Task details =>
Set down every entry word for word. Omit the pictures.

Exercise inputs =>
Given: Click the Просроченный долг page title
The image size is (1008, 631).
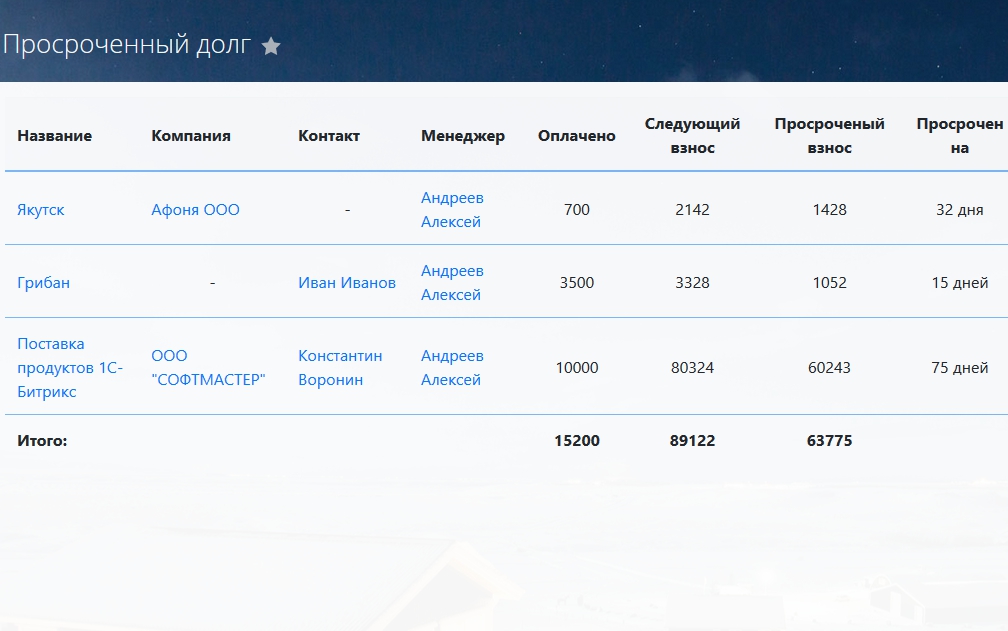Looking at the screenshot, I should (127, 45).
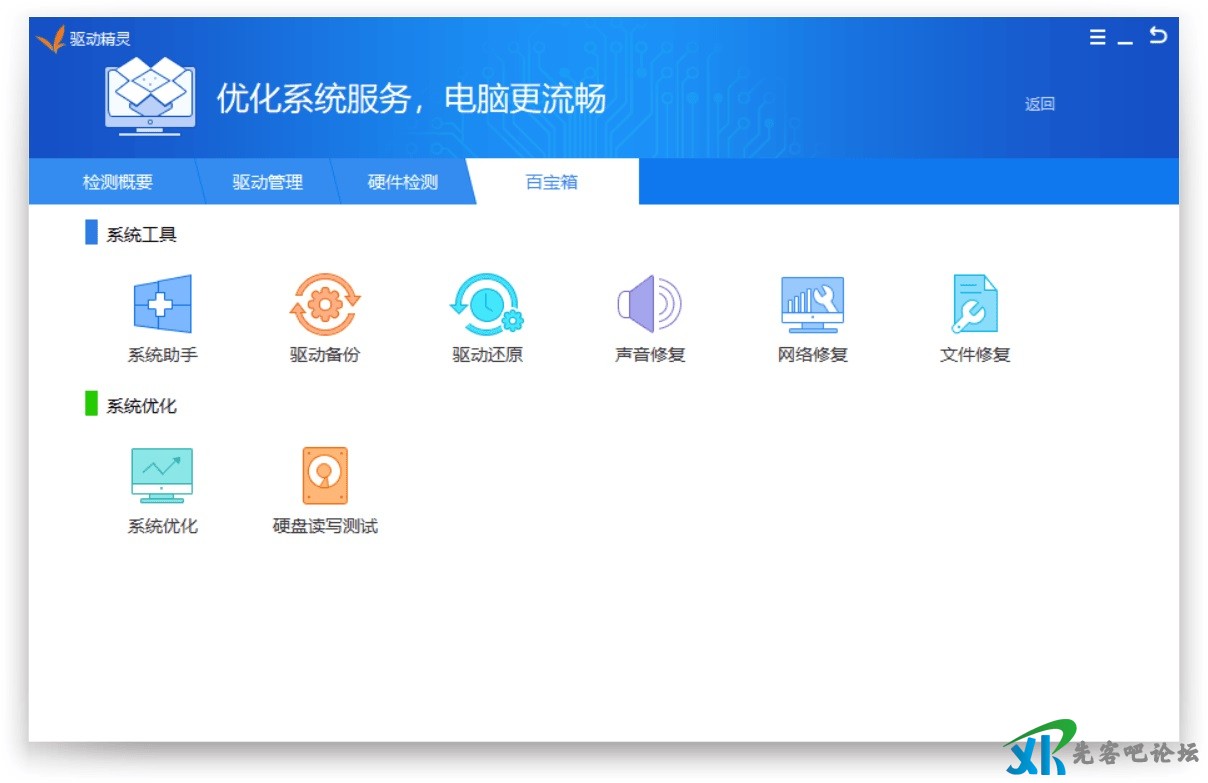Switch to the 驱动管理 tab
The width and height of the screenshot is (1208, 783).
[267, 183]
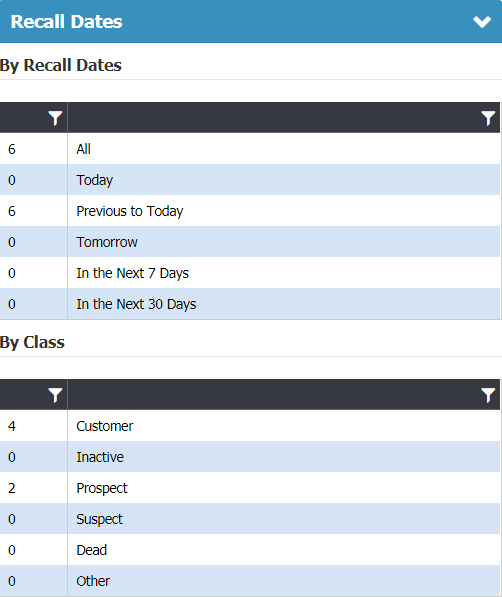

Result of this exercise =>
Given: Click the Просроченный долг page title
The image size is (1008, 631).
Looking at the screenshot, I should (127, 45).
Switch to the 驱动管理 tab
The width and height of the screenshot is (1208, 783).
[267, 183]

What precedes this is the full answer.